Alpha-synuclein is a presynaptic protein expressed throughout the central nervous system, and it is the main component of Lewy bodies, one of the histopathological features of Parkinson's disease (PD) which is a progressive and irreversible neurodegenerative disorder. The conformational flexibility of α-synuclein allows it to adopt different conformations, i.e., bound to membranes or form aggregates, the oligomers are believed to be the more toxic species. In this review, we will focus on two major features of α-synuclein, transmission and toxicity, that could help to understand the pathological characteristics of PD. One important feature of α-synuclein is its ability to be transmitted from neuron to neuron using mechanisms such as endocytosis, plasma membrane penetration or through exosomes, thus propagating the Lewy body pathology to different brain regions thereby contributing to the progressiveness of PD. The second feature of α-synuclein is that it confers cytotoxicity to recipient cells, principally when it is in an oligomeric state. This form causes mitochondrial dysfunction, endoplasmic reticulum stress, oxidative stress, proteasome impairment, disruption of plasma membrane and pore formation that lead to apoptosis pathway activation and consequent cell death. The complexity of α-synuclein oligomerization and formation of toxic species could be a major factor for the irreversibility of PD and could also explain the lack of successful therapies to halt the disease.

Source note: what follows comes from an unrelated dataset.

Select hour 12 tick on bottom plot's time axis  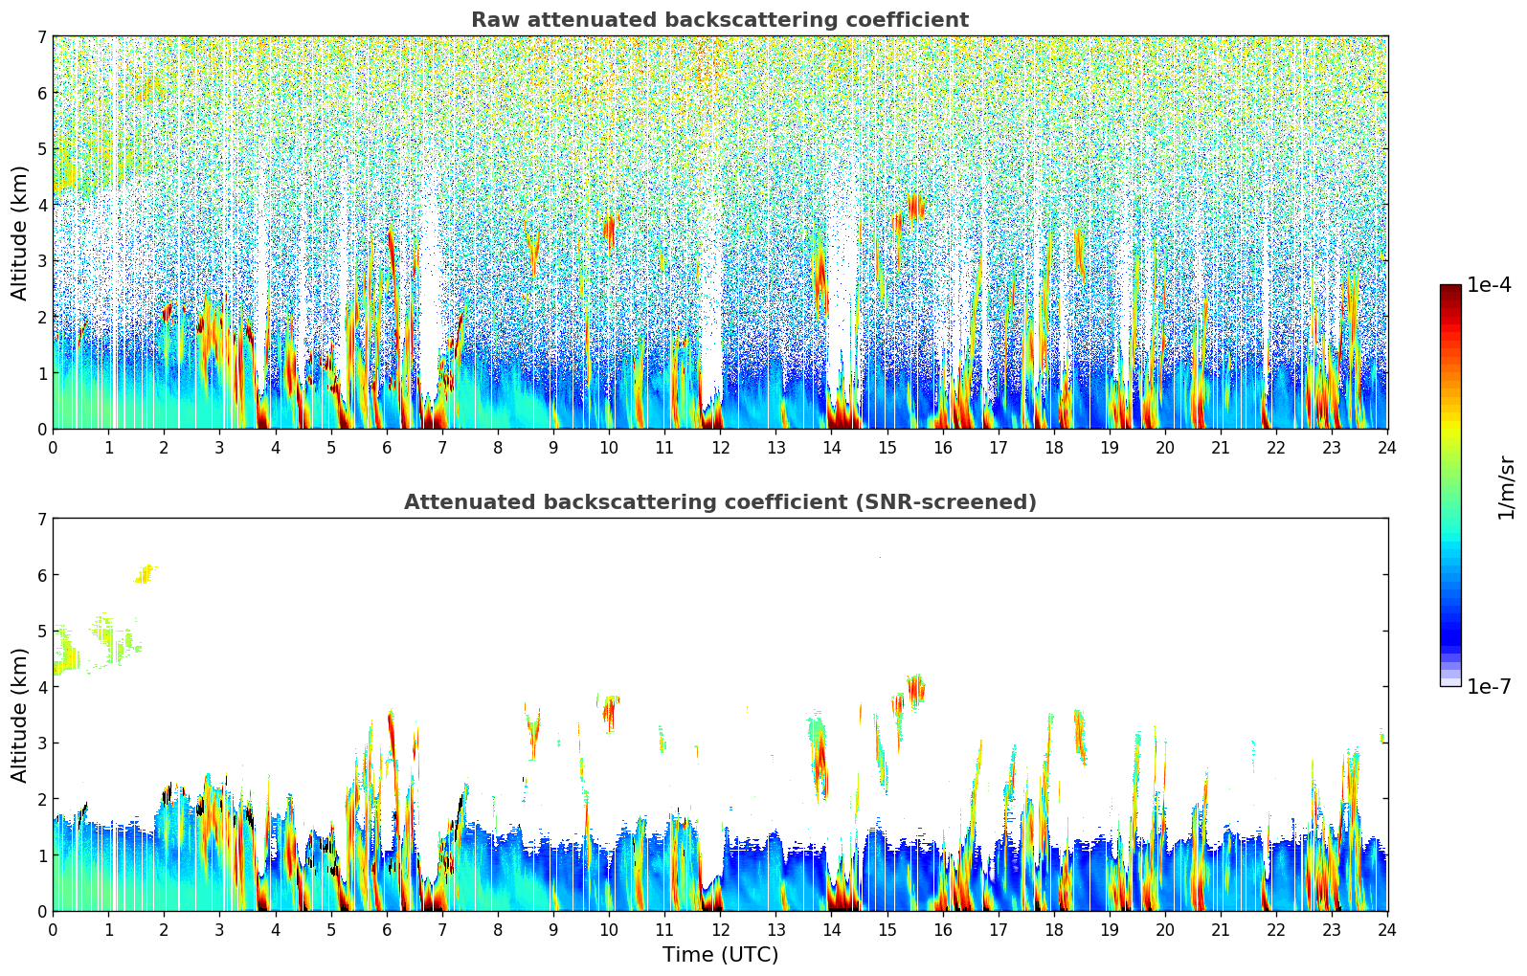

Keywords: Parkinson's disease; alpha-synuclein; neurodegeneration; toxicity; transmission.

Figure 1

(A) Schematic representation of α-synuclein regions. The amino-terminal from amino acids 1–60 is an amphipathic region responsible for α-syn-membrane interactions. It contains repeats of hexamer motifs similar to apolipoproteins (represented in the figure as red rectangles). The point mutations of α-syn are located in this region (A30P, E46K, and A53T). The central region from amino acids 61-95, termed NAC (non-β amyloid component), is the most hydrophobic portion of the protein and is required for the aggregation process. This region folds into a β-sheet secondary structure and forms amyloid fibrils. The C-terminal from amino acids 96–140 is characterized by the presence of acidic residues and several negative charges. The residue serine 129 in this region is phosphorylated in Lewy bodies (Modified from Plotegher et al., 2014). (B) Schematic representation of micelle-bound α-synuclein. The N-terminal region with antiparallel α-helices is shown in blue, the NAC region is also an α-helix and is shown in orange, and the unstructured C-terminal part is shown in red. Numbers refer to amino acid residues. (Modified from Lashuel et al., 2013). Reprinted by permission from MacMillan Publishers Ltd (Nature Reviews Neuroscience).

Figure 2

Cell-to-cell transmission mechanisms of α-synuclein. (1) Exosomes are small membrane vesicles derived from the endocytic pathway, and the presence of α-syn inside exosomes and its transmission to recipient cells has been reported. (2) α-syn could be released through an exocytosis process and accumulate in the extracellular space and be taken up by other cells through endocytosis. (3) α-syn associates to biological membranes by its N-terminal, penetrates the membrane and gains access to the cytosol. (4) Tunneling nanotubes are membrane bridges of actin between cells, but this mechanism has not been identified to participate in α-syn transmission. (5) Dying cells could be an important reservoir of pathological α-syn when they eventually expel their contents after being lysed.

Figure 3

Toxic mechanisms of α-synuclein and cell death. (1) Proteasome impairment: inhibition of chymotryptic, tryptic and post-acidic proteasome activity leading to further intracellular accumulation of misfolded proteins such as α-syn. (2) Pore formation: α-syn oligomers penetrate cellular membranes increasing the conductance by forming pore-like structures that could act as non-selective channels, resulting in abnormal calcium influx. (3) Mitochondrial dysfunction: α-syn associates to the mitochondrial inner and outer membrane and (4) Increases mitochondrial and intracellular ROS levels. (5) Release of cytochrome C: accumulation of intramitochondrial ROS and Ca²⁺ leads to reduction in mitochondrial membrane potential and opening of permeability transition pores that could cause the release of cytochrome C to the cytosol. (6) RE stress: cellular accumulation of misfolded proteins can lead to chronic endoplasmic reticulum stress. α-syn associates to ER membrane and causes morphologic dysfunction such as dilated cisternae and increases the level of ER chaperones. (7) Cytochrome C leads to activation of caspase-3 and -9, and ER stress leads to activation of caspase-12. (8) Caspases initiate apoptosis leading to cell death.